Re: [PATCH] add delay between port write and port read

"Maciej W. Rozycki" <macro@xxxxxxxxxxxxxx> · Wed, 27 Feb 2019 18:49:57 +0000 (GMT)

On Tue, 26 Feb 2019, Will Deacon wrote:

> > If they are the same device (just different data ports), I'd
> > *definitely* expect them to be ordered.
> > 
> > We have tons of code that depends on that. Almost every driver out
> > there, in fact.
> > 
> > So we need the mb() on alpha to guarantee the access ordering on the
> > CPU side, and then PCI itself ends up guaranteeing that accesses to
> > the same device will remain ordered outside the CPU.
> > 
> > Agreed?
> 
> Yup, agreed.
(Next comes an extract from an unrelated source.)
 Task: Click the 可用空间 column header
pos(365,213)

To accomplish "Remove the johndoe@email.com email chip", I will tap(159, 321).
I'd consider all those ports to be the same endpoint, so we're
> good.

 FAOD, I think this assumption/requirement only applies to the plain 
accessors (`inX', `readX', `ioreadX', etc.).

 For performance reasons we may decide sometime to opt in for accessors 
that do not suffer from the requirement to be strongly ordered WRT each 
other, for the benefit to architectures that are not strongly ordered with 
MMIO and that suffer a lot from serialising accesses that do not really 
care, e.g. where you need to load a bunch of device registers or maybe 
even device RAM in any order before making a serialised final request to 
accept the values loaded.

 I made provisions for that with a driver I recently added with commit 
61414f5ec983 ("FDDI: defza: Add support for DEC FDDIcontroller 700 
TURBOchannel adapter"), where locally defined accessor macros suffixed 
with `_o' and `_u' denote accesses that have to be strongly ordered and 
can be weakly ordered respectively WRT each other.
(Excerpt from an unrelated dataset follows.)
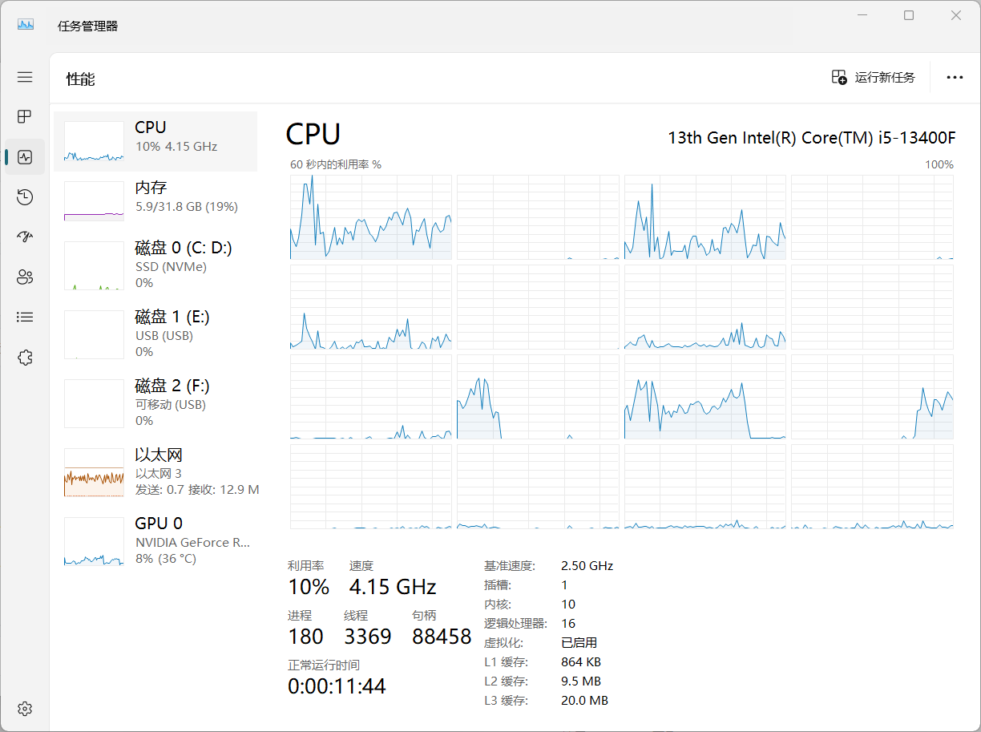The image size is (981, 732).
Task: Switch to the Users page icon
Action: 25,277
 Right now they all expand to the respective `_relaxed' accessors (with a 
lone `dma_rmb' inserted appropriately; yes, the device does DMA one way 
only, and the other one is PIO with a lot of MMIO traffic to board RAM 
that would benefit from omitting barriers), however they can be replaced 
with references to truly unordered accessors if we ever have them.

 That piece of hardware is however rather peculiar and not an example of 
the most common design seen nowadays and I am not sure if the extra 
maintenance burden across all the ports for any additional accessors would 
be outweighed by the benefit for the weakly ordered MMIO architectures 
(where an execution stall can indeed count in hundreds of clock cycles per 
barrier inserted) combined with the appreciation (i.e. actual use) level 
from driver writers who do not necessarily grok all that weak ordering 
business.

  Maciej